**The problem:**
Type out the entries below again, character for character.
⁂
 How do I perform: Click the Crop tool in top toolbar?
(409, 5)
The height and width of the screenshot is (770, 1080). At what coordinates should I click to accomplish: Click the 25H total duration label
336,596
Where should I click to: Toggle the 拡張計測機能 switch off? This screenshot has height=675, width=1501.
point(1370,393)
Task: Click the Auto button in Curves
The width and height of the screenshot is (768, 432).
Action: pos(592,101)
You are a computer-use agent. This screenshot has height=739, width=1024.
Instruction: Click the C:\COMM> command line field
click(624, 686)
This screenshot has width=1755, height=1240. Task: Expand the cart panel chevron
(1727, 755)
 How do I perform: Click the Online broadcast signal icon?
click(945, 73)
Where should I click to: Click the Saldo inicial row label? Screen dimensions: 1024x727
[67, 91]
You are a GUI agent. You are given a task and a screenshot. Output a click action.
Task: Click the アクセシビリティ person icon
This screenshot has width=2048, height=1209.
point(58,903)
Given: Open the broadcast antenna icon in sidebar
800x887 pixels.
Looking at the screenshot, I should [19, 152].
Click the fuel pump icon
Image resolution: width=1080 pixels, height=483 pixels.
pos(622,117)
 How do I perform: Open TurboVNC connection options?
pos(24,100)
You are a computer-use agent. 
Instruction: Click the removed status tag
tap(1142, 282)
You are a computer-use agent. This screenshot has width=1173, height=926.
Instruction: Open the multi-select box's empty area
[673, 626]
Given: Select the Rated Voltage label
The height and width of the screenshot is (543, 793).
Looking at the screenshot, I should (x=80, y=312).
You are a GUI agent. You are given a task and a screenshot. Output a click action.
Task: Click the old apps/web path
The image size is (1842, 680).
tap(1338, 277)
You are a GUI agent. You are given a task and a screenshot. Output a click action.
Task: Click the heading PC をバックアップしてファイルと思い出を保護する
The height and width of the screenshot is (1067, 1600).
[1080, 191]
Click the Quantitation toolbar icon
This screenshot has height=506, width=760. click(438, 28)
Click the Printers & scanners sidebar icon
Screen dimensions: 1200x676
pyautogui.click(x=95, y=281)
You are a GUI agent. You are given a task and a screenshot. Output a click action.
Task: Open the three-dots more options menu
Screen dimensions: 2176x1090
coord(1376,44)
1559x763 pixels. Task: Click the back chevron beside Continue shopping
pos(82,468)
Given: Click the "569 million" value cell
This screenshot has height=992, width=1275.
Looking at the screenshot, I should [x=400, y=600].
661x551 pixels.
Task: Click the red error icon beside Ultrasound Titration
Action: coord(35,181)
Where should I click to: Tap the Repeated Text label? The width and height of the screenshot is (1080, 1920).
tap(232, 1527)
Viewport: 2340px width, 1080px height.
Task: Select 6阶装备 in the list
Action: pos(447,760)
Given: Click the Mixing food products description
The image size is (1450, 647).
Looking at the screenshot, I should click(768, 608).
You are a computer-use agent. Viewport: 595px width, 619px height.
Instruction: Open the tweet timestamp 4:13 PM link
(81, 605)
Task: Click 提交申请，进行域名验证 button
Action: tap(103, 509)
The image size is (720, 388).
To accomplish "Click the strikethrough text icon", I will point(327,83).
⁂
**Solution to this exercise:**
 How do I perform: Click the Crop tool in top toolbar?
(409, 5)
The height and width of the screenshot is (770, 1080). At what coordinates should I click to accomplish: Click the 25H total duration label
336,596
Where should I click to: Toggle the 拡張計測機能 switch off? This screenshot has height=675, width=1501.
point(1370,393)
Task: Click the Auto button in Curves
The width and height of the screenshot is (768, 432).
Action: pos(592,101)
You are a computer-use agent. This screenshot has height=739, width=1024.
Instruction: Click the C:\COMM> command line field
click(624, 686)
This screenshot has width=1755, height=1240. Task: Expand the cart panel chevron
(1727, 755)
 How do I perform: Click the Online broadcast signal icon?
click(945, 73)
Where should I click to: Click the Saldo inicial row label? Screen dimensions: 1024x727
[67, 91]
You are a GUI agent. You are given a task and a screenshot. Output a click action.
Task: Click the アクセシビリティ person icon
This screenshot has width=2048, height=1209.
point(58,903)
Given: Open the broadcast antenna icon in sidebar
800x887 pixels.
Looking at the screenshot, I should [19, 152].
Click the fuel pump icon
Image resolution: width=1080 pixels, height=483 pixels.
pos(622,117)
 How do I perform: Open TurboVNC connection options?
pos(24,100)
You are a computer-use agent. 
Instruction: Click the removed status tag
tap(1142, 282)
You are a computer-use agent. This screenshot has width=1173, height=926.
Instruction: Open the multi-select box's empty area
[673, 626]
Given: Select the Rated Voltage label
The height and width of the screenshot is (543, 793).
Looking at the screenshot, I should (x=80, y=312).
You are a GUI agent. You are given a task and a screenshot. Output a click action.
Task: Click the old apps/web path
The image size is (1842, 680).
tap(1338, 277)
You are a GUI agent. You are given a task and a screenshot. Output a click action.
Task: Click the heading PC をバックアップしてファイルと思い出を保護する
The height and width of the screenshot is (1067, 1600).
[1080, 191]
Click the Quantitation toolbar icon
This screenshot has height=506, width=760. click(438, 28)
Click the Printers & scanners sidebar icon
Screen dimensions: 1200x676
pyautogui.click(x=95, y=281)
You are a GUI agent. You are given a task and a screenshot. Output a click action.
Task: Open the three-dots more options menu
Screen dimensions: 2176x1090
coord(1376,44)
1559x763 pixels. Task: Click the back chevron beside Continue shopping
pos(82,468)
Given: Click the "569 million" value cell
This screenshot has height=992, width=1275.
Looking at the screenshot, I should [x=400, y=600].
661x551 pixels.
Task: Click the red error icon beside Ultrasound Titration
Action: coord(35,181)
Where should I click to: Tap the Repeated Text label? The width and height of the screenshot is (1080, 1920).
tap(232, 1527)
Viewport: 2340px width, 1080px height.
Task: Select 6阶装备 in the list
Action: pos(447,760)
Given: Click the Mixing food products description
The image size is (1450, 647).
Looking at the screenshot, I should click(768, 608).
You are a computer-use agent. Viewport: 595px width, 619px height.
Instruction: Open the tweet timestamp 4:13 PM link
(81, 605)
Task: Click 提交申请，进行域名验证 button
Action: tap(103, 509)
The image size is (720, 388).
To accomplish "Click the strikethrough text icon", I will point(327,83).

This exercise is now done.